Download the distribution and unzip it

$ pwd
/s/chopin/l/grad/jcharles/dev
$ wget https://github.com/jkachika/galileo-spacetime/archive/master.zip
$ unzip master.zip 
$ mv galileo-spacetime-master galileo-spacetime
$ cd galileo-spacetime
$ ant
$ rm config/network/*.group
$ cd bin/util
$ vi hostnames
# Add list of hostname one on each line
# 4 is the number of nodes per group in the below command
$ mkgroups hostnames 4 
$ mv *.group ../../config/network/

Setup environment settings in your .bashrc and .profile or .bash_profile and source it.

$ vi .bashrc
export GALILEO_HOME=/s/chopin/l/grad/jcharles/dev/galileo-spacetime
# default network organization is read from this directory
export GALILEO_CONF=/s/chopin/l/grad/jcharles/dev/galileo-spacetime/config
# This is where all the galileo filesystems are stored
export GALILEO_ROOT=/s/$(hostname)/a/tmp/$(whoami)/galileo

$ source .bashrc

Setup on Google Compute Engine (Debian 8 Jessie)

  1. Setup passwordless SSH between the machine you download the project and all other machines in the cluster

     $ pwd
     /home/jkachika
     $ ssh-keygen -t rsa -f ~/.ssh/id_rsa -C [USERNAME]
     $ cat ~/.ssh/id_rsa.pub
    
  2. Copy all those contents and go to Cloud Console > Compute Engine > Metadata > SSH Keys

  3. Paste the contents there and save the file.

  4. Check if you're able to ssh into other compute engine instances without password.

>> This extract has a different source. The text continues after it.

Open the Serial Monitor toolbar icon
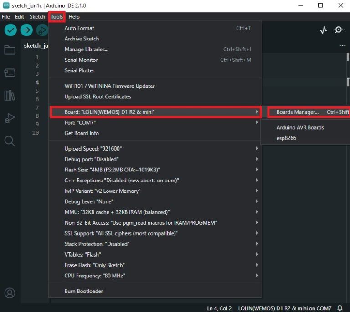350x312 pixels. pos(339,30)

  5. Download the distribution

     $ pwd
     /home/jkachika
     $ wget https://github.com/jkachika/galileo-spacetime/archive/master.zip
     $ unzip master.zip 
     $ mv galileo-spacetime-master galileo-spacetime
     $ cd galileo-spacetime
     $ ant
     $ rm config/network/*.group
     $ cd bin/util
     $ vi hostnames
     # Add list of hostname one on each line
     # 4 is the number of nodes per group in the below command
     $ mkgroups hostnames 4 
     $ mv *.group ../../config/network/
     $ cp hostnames /home/jkachika/
    
  6. Setup environment settings in your .bashrc and .profile on the main machine. Note that no process will run on the master yet we can start and stop all the machines from master with this configuration

     $ vi .bashrc
     # setup java home
     export JAVA_HOME=/usr/lib/jvm/java-8-oracle
     export GALILEO_HOME=/home/jkachika/galileo-spacetime
     # default network organization is read from this directory
     export GALILEO_CONF=/home/jkachika/galileo-spacetime/config
     # This is where all the galileo filesystems are stored
     export GALILEO_ROOT=/tmp/galileo
     $ vi .profile
     # Add the same settings
    
  7. Source the new environment settings

     $ source ~/.bashrc
    
  8. Copy the distribution to all other machines

     $ cd /home/jkachika
     $ galileo-spacetime/bin/galileo-copy.sh hostnames /home/jkachika/galileo-spacetime /home/jkachika 
     $ galileo-spacetime/bin/galileo-setenv.sh hostnames $JAVA_HOME /home/jkachika/galileo-spacetime 
    

Operating the cluster

  1. Add galileo-spacetime/bin to PATH

     $ export PATH=$PATH:/home/jkachika/galileo-spacetime/bin
    
  2. Starting the cluster

     $ galileo-cluster -c start
    
  3. Status of the cluster

     $ galileo-cluster -c status
    
  4. Stopping the cluster

     $ galileo-cluster -c stop
    

Usage - Data Storage

The examples below use features from the NYC Yellow Taxi Data Dictionary for the NYC Yellow Taxi Dataset

  1. Instantiate a Connector to commnunicate with Galileo storage nodes. Unless you're using multiple threads to communicate with Galileo, you should use only one connector for all your communications.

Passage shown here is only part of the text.